→ **Data in this exercise**:
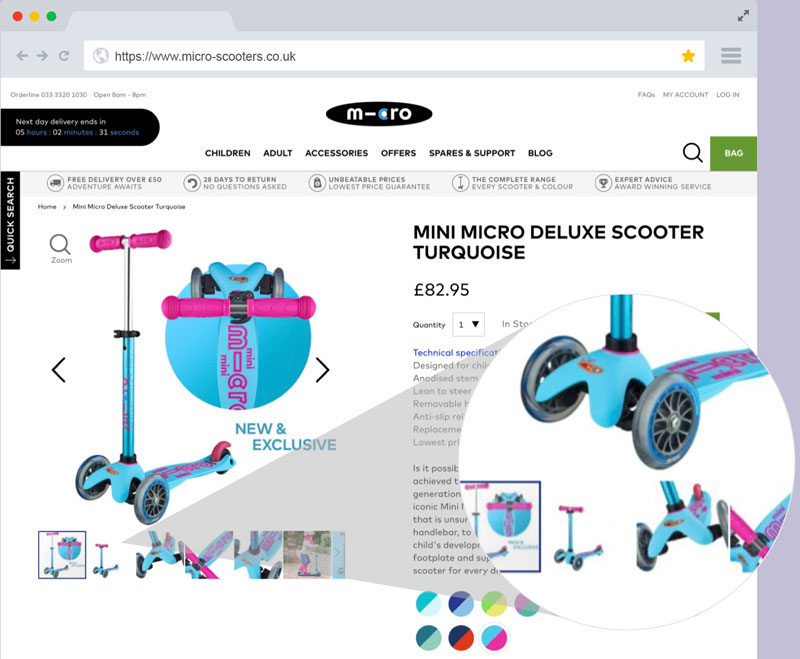Expand the Quick Search side panel
The image size is (800, 659).
click(10, 220)
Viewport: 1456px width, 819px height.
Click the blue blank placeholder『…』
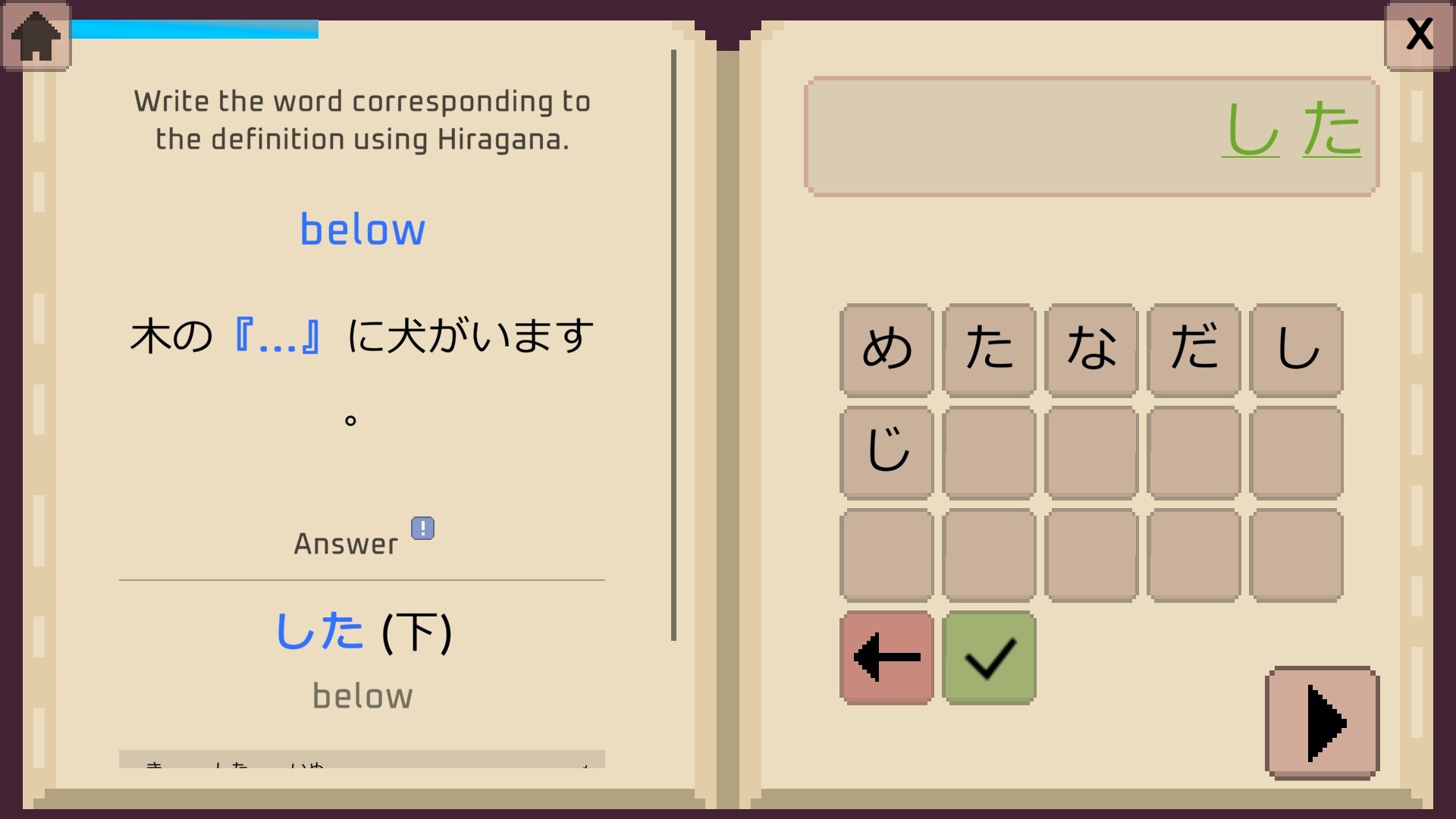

→ **Task brief**: Word for word, restate the lines from the one containing "Viewport: 1456px width, 819px height." through the end of the listing, and nothing more. Skip the pictures.

→ **Your response**:
Viewport: 1456px width, 819px height.
Click the blue blank placeholder『…』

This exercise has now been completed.